The phone rings. I hear the shaky voice of a mother on the other end, her words filled with raw fear and heartbreak. She’s just received the kind of news no parent should ever have to hear. The lump in my throat grows as I listen to her, because I know that voice all too well. It’s a voice of pain and devastation, a voice I’ve heard more times than I wish. Each time, it strikes me the same way—tears filling my eyes, the heaviness settling in my chest.
I walked into Tyler’s room at Vanderbilt Children’s Hospital, where the silence was interrupted only by the sound of beeping machines, each one marking the delicate existence of the tiny lives within the rooms surrounding us. Amanda, Tyler’s mom, was sitting in a chair, holding her two-week-old son with an overwhelming sense of love. His dad and grandmother sat nearby, their faces etched with worry, their hearts heavy with the weight of what they knew was ahead. Tyler’s big brother Cody was nearby, full of life, playing with his dinosaurs, unaware of the gravity in the room.
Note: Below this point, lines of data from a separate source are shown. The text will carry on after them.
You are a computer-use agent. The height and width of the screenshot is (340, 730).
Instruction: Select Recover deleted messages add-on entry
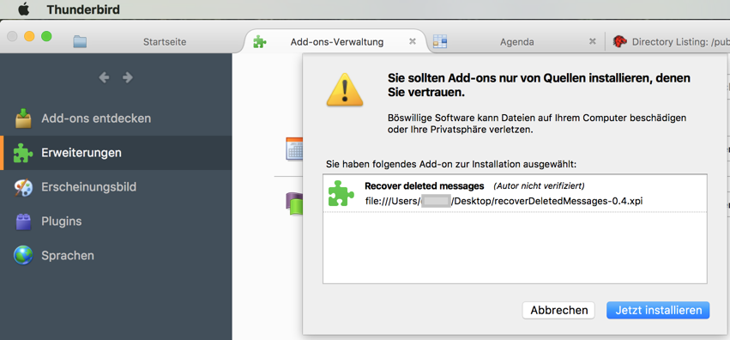tap(515, 193)
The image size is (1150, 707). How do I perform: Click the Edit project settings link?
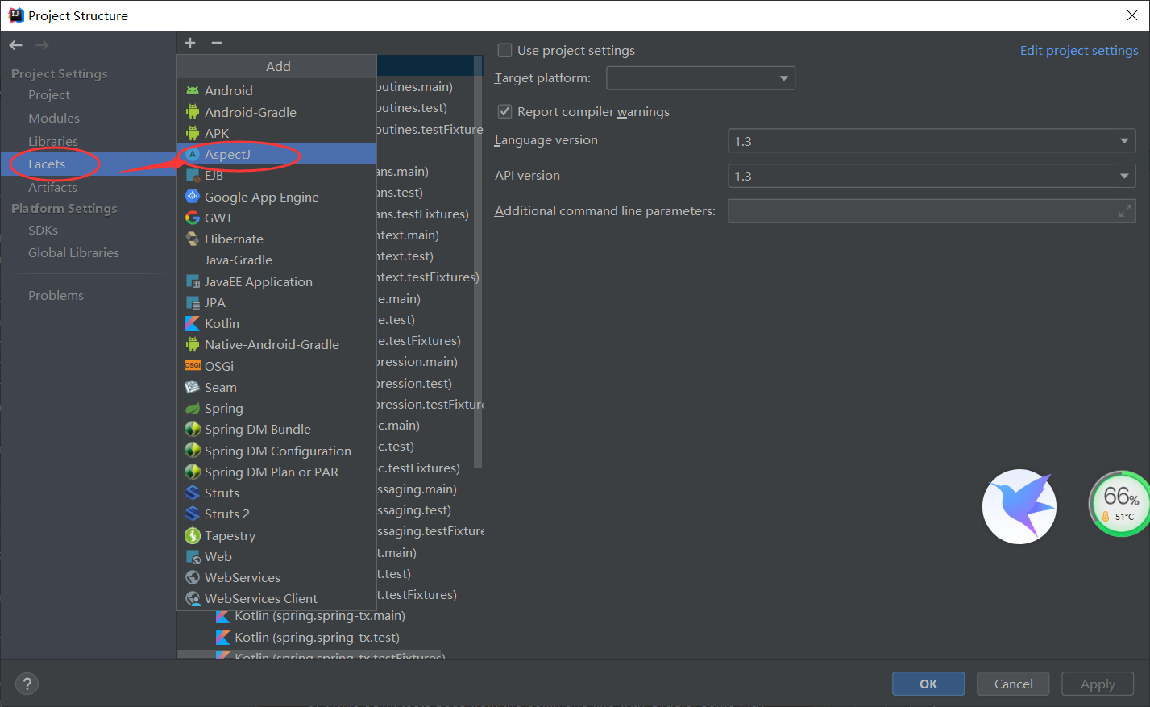pos(1079,49)
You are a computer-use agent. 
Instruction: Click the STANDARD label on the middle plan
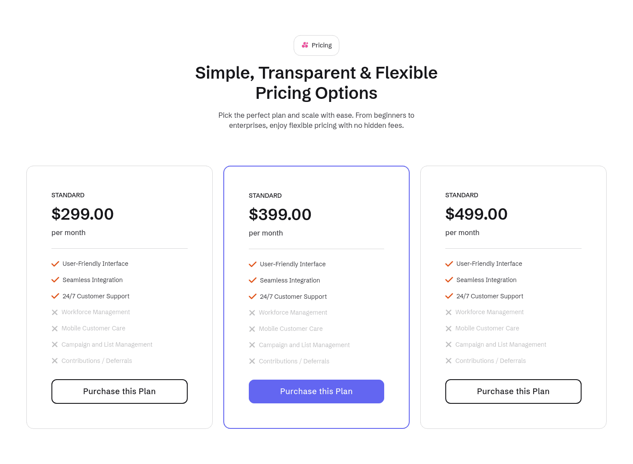265,196
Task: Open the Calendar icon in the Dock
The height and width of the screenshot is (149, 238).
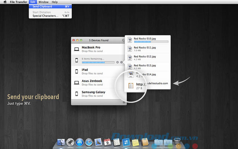Action: point(107,142)
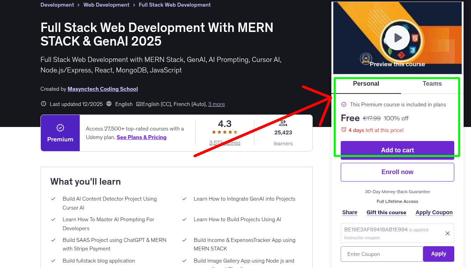471x268 pixels.
Task: View the 3,573 ratings
Action: (224, 143)
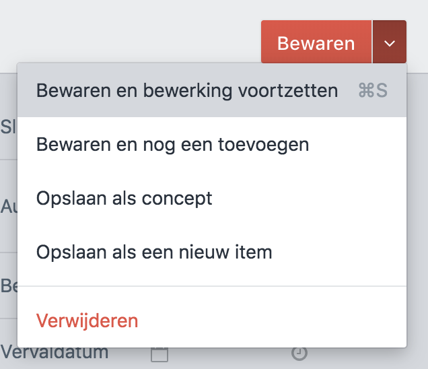The image size is (428, 369).
Task: Click the divider line above Verwijderen
Action: [212, 286]
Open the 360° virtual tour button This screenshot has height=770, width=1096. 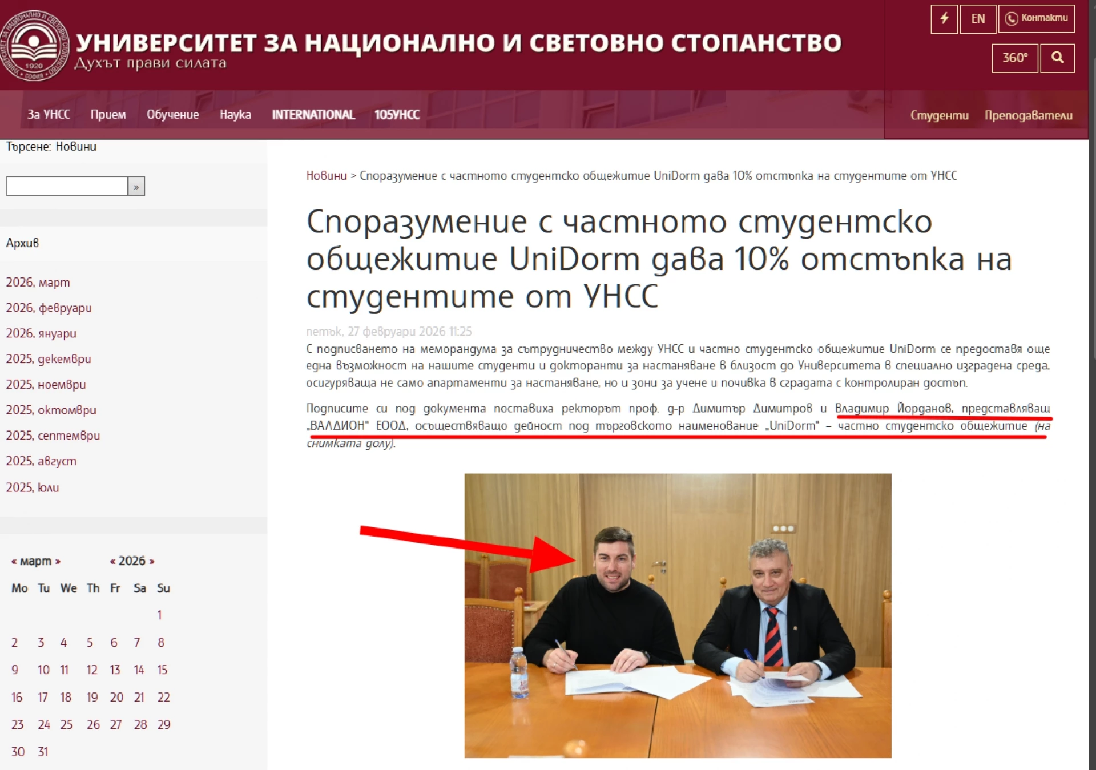pos(1015,58)
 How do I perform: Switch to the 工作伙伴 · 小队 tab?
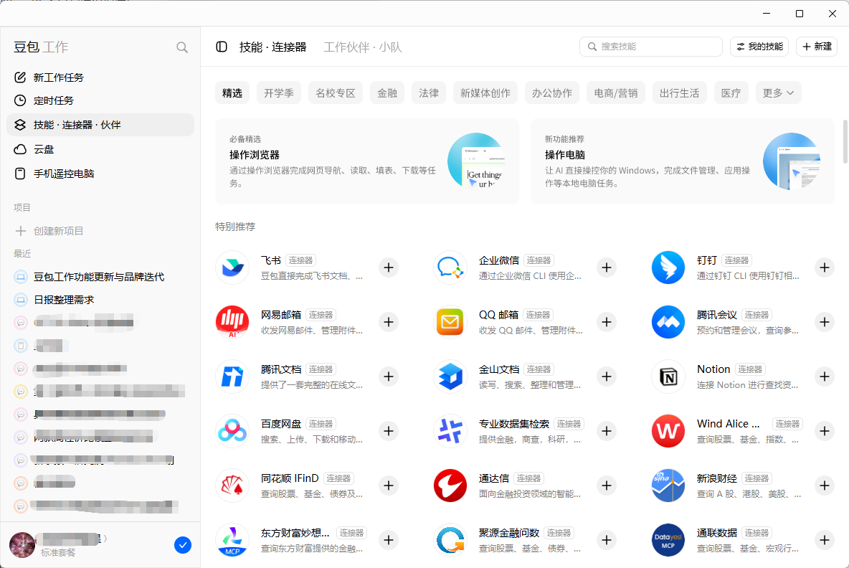click(x=363, y=47)
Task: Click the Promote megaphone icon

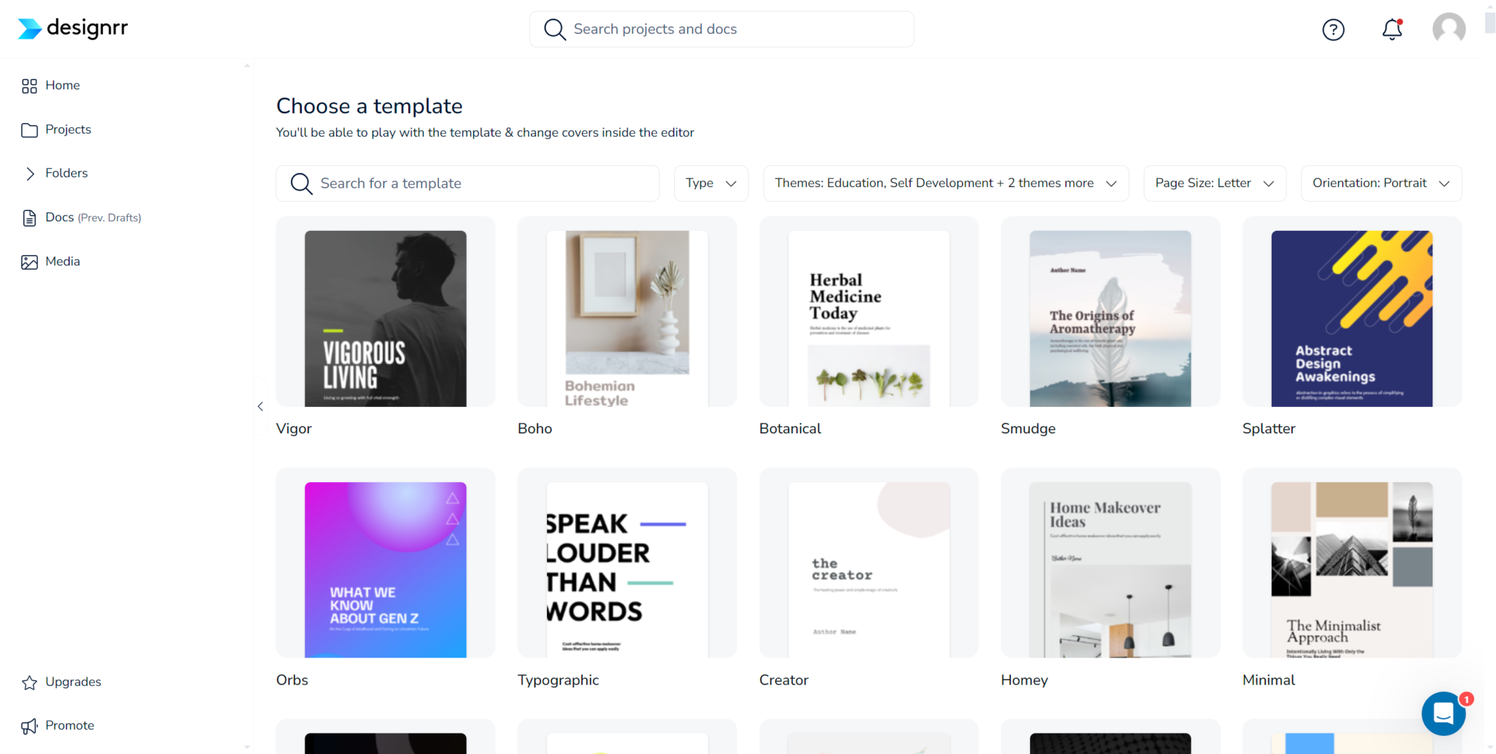Action: click(29, 726)
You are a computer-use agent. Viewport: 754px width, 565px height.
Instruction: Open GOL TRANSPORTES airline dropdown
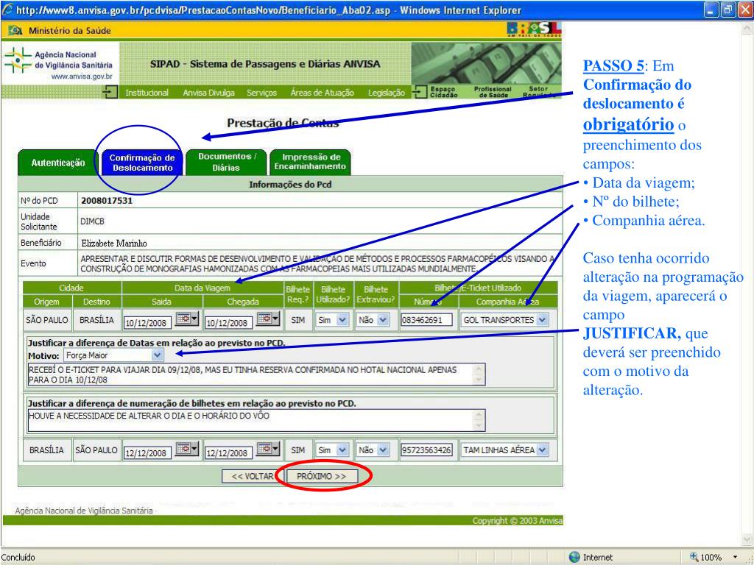point(543,320)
Before I enter a room like this, I always pause. There’s no magic in the words I can offer—nothing to fix the unfixable. I just hope my presence brings a little bit of comfort. I begin capturing what I can: the small, perfect fingers, tiny toes, and the love that fills every corner of the room. I watch Amanda kiss Tyler’s head, hold his hands with such tenderness, and whisper to him how perfect he is. Her voice trembles as she says, “He never had an outfit on. I just want to put an outfit on him.” Through tears, she finally dresses him and, with a smile between sobs, tells him how handsome he looks.
As a heart mom myself, I felt her pain in a way few can understand. There’s a bond between us that no one wishes for, but when you’re in it, it’s undeniable. We share tears, we hold each other up, and even when words fail, a single hug says everything: “I know. I’m sorry. I am so sorry.”
Several days later, Amanda and her family had to make the unimaginable decision. The machines that kept Tyler alive were turned off, and they said their goodbyes to their sweet boy. It was a moment that no parent should ever have to endure, but it was one that Amanda and her family faced with unimaginable strength.
The photos I took that day may seem like simple images, but my hope is that they serve as a powerful reminder of the reality of congenital heart defects (CHD). These photos are more than memories; they’re a call for greater understanding, greater compassion, and, most importantly, greater action. They show the truth of what so many families face behind closed doors, hoping that their stories will inspire change.
My name is Suha Dabit, and I’m a heart mom, photographer, and lifelong advocate for CHD and organ donation awareness. Since 2015, I’ve been working to raise awareness about these devastating conditions, and in 2018, I had the honor of joining the board of The Brett Boyer Foundation. The foundation’s mission to help fund groundbreaking research has been a journey I’m deeply passionate about. In recent years, I’ve taken on the role of Director of Awareness and Visibility, focusing on storytelling and using my photography to shine a light on CHD in powerful ways.
Throughout my journey, I’ve had the privilege of being alongside families during their most vulnerable moments. I’ve been in hospital rooms with parents who are holding their children, knowing that time is limited. I’ve witnessed firsthand how important it is to raise awareness, because with awareness comes support—and with support, we can drive the research funding we so desperately need.
Amanda, Nick, and Cody—thank you for allowing me into such a sacred and painful part of your lives. Thank you for letting me share Tyler with the world, for showing us his spirit, his beauty, and his fight. I’m so sorry that there weren’t more options for him, but please know this—we are not giving up. We are fighting, with every tear and every heartbeat, for a future where stories like Tyler’s have a different ending. A future where no parent has to say goodbye so soon.
CHD has taken too many, but through the work of families like Amanda’s, the efforts of organizations like The Brett Boyer Foundation, and the dedication of every person fighting for awareness and funding, we are one step closer to changing the story. We will continue to share these stories, because every story, like Tyler’s, is worth telling. And together, we will fight for the future.